Texto
# # # #
Por derradeiro, a utilização do mesmo código de atividade principal não foge às circunstâncias que permitiram concluir pela ilegalidade da autuação em discussão, em razão de que não sobejou tangível no relatório de grupo econômico irregular qualquer indício que Empresa “B” e “A” atuassem de forma complementar ou que compartilhassem instalações, funcionários ou veículos.
Irrefutável, portanto, que o caso hipotético em testilha identifica-se tão somente a reponsabilidade direta com o fato gerador da Empresa “A” sem qualquer vinculação da segunda autuada.
Ainda que tais empresas fizessem parte de um grupo econômico, tal fato não autorizaria automaticamente a responsabilização de ambas pelo evento doloso. Seria preciso que houvesse uma atuação conjunta delas no ato que constitui o fato gerador.
Nessa esteira, meros indícios da existência de grupo econômico, divorciados de outros elementos que permitam concluir pela participação de mais de uma empresa na realização do fato gerador não são suficientes à responsabilização solidária com base no artigo 124, inciso I do Código Tributário Nacional.
Igualmente, os abusos ou vícios de personalidade jurídica descritos no artigo 50 do Código Civil de 2002, notadamente, confusão patrimonial ou desvio de finalidade, nada prestam a justificar responsabilidade solidária tributária, visto que não dão a convergência fática e legal conciliável com a dicção legal do artigo 124, I do Código Tributário Nacional, servindo tão somente à desconsideração da personalidade jurídica para responsabilizar diretamente os sócios, o que, segundo Rafael de Souza Medeiros implica em colocar os sócios como contribuintes e não responsáveis tributários. Note-se:
[...] a eventual desconsideração da personalidade jurídica atribuiu as obrigações da sociedade desconsiderada diretamente aos seus sócios. Desse modo, os sócios não são responsáveis, mas efetivos contribuintes. Isso porque, em primeiro lugar, o afastamento da personalidade jurídica pelo seu emprego abusivo implica dizer que os sócios se comprometeram em nome próprio perante terceiros, inclusive em relação ao fisco. Em segundo lugar, porque sequer seriam enquadráveis nas hipóteses dos artigos 128 a 138 do CTN, fato que não é influenciado pela regra do artigo 50 do Código Civil, pois a responsabilidade tributária está submetida à regra de reserva de competência. (Medeiros, 2019, p. 108-109).
Com efeito, infere-se que a interpretação que melhor delimita o limite e alcance da responsabilidade tributária descrita na norma do artigo 124, inciso I do Código Tributário Nacional é àquela em que dá ao termo "interesse comum" o sentido de "interesse jurídico", demandando que cada uma das pessoas jurídicas tenham de fato envolvimento, direitos e responsabilidades na qualidade de contribuintes, porque nessa hipótese, realizam em conjunto o fato gerador, entendimento do qual, perfilha a Receita Federal do Brasil20.
# # # #
Lista de tarefas
**a.** Reproduza fielmente o trecho do texto sobre responsabilidade tributária que começa em "Ainda que tais" e termina em "o fato gerador.".
**b.** Dê continuidade ao texto sobre responsabilidade tributária a partir da última frase apresentada.

Trecho dos dados
# # # #
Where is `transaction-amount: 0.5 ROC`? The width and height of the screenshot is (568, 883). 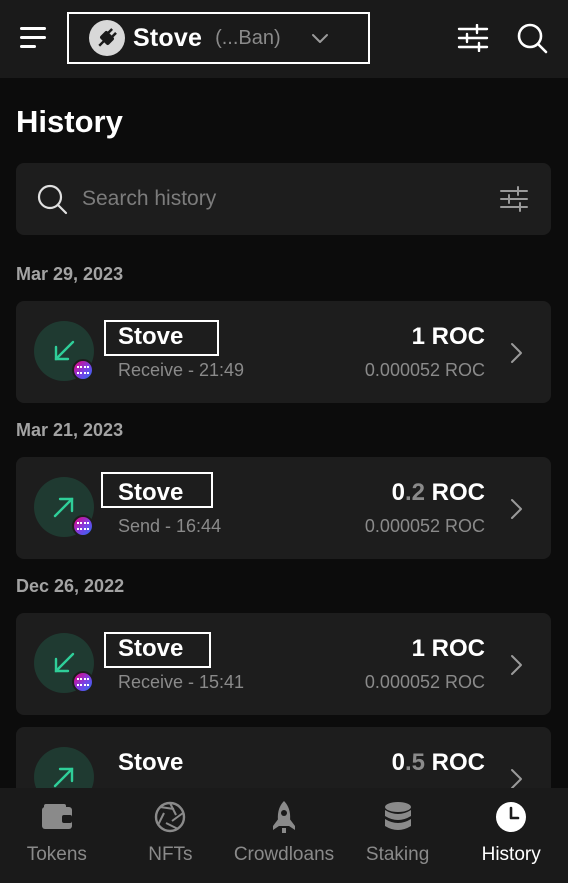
# # # #
Respostas por tarefa
**a.**
Ainda que tais empresas fizessem parte de um grupo econômico, tal fato não autorizaria automaticamente a responsabilização de ambas pelo evento doloso. Seria preciso que houvesse uma atuação conjunta delas no ato que constitui o fato gerador.

**b.**
Conclui-se, assim, que eventual interesse econômico ou até mesmo a constatação de formação de grupo econômico entre as empresas autuadas na situação hipotética sob exame desserviriam à responsabilização tributária do artigo 124, inciso I do Código Tributário Nacional em virtude de que não se percebe na autuação a prática conjunta do fato gerador da obrigação tributária relacionada aos tributos inadimplidos, mas tão somente ausência de recolhimento por uma delas, precisamente, Empresa “A”.
CONCLUSÃO
A avaliação qualitativa com supedâneo no estudo de caso hipotético apresentado neste trabalho permitiu a demarcação semântica da responsabilidade tributária solidária do grupo econômico de fato clareando a significação precisa do alcance e limite do interesse comum na situação que constituiu o fato gerador da obrigação principal, apto a sua incidência com fundamento no artigo 124, inciso I do Código Tributário Nacional.
A despeito da amplitude das discussões operadas na seara administrativa e judicial sobre o tema, tornou-se possível construir o alcance e limite da responsabilidade solidária do grupo econômico de fato a partir do conceito de responsabilidade tributária, grupo econômico e suas distinções fundadas em uma interpretação integrativa da lei, Doutrina e Jurisprudência Contemporânea.
Neste contexto, é certo dizer que a responsabilidade tributária caracteriza obrigação de pagar daquele que em decorrência da prática de um fato lícito ou ilícito é responsabilizado mesmo que não tenha sido ele a pessoa que praticou o fato jurídico de incidência tributária, podendo ser caracterizada como responsabilidade pessoal, subsidiária ou solidária.
Como responsabilidade de terceiro, demanda a existência de um crédito tributário inadimplido pelo sujeito passivo direto, porquanto seu liame é meramente indireto com o fato gerador, cuja obrigação subordina-se a disposição expressa de Lei em atenção à dicção legal dos artigos 121, parágrafo único, inciso II e 128, ambos do Código Tributário Nacional.
Quanto ao limite e alcance do interesse comum que autoriza a responsabilidade solidária estabelecida no artigo 124, inciso I do Código Tributário nacional, o desenvolvimento deste trabalho permitiu afastar a imprecisão contida no termo "interesse comum", propiciando de tal maneira o balizamento de sua abrangência.
Segundo se viu o interesse relevante para a incidência da responsabilização não é o meramente econômico, mas sim o juridicamente qualificado, notadamente, onde os sujeitos passivos da relação tributária tenham praticado o fato jurídico tributável em conjunto.
E não é só isso. Necessário que tenham alcançado benefícios de sua ocorrência de modo a constatar o interesse das sociedades empresárias nos resultados decorrentes do fato gerador, o que por óbvio, afasta de plano a premissa equivocada de que a simples existência de um grupo econômico de fato ou de direito representa hipótese automática para a responsabilização solidária encartada no artigo 124, inciso I do Código tributário nacional.
Por essa baliza, não se pode dizer que na carência de decisões palpáveis entre empresa controladora e controlada de forma vinculada economicamente, mediante unidade gerencial com indícios de esvaziamento patrimonial, estaríamos diante de hipótese de responsabilização solidária, pois que somente na interligação desses elementos com ambas as empresas praticando o critério material de incidência tributária é que se teria legitimidade factual e legal para a aplicação da solidariedade prevista no artigo 124, inciso I do Código Tributário Nacional.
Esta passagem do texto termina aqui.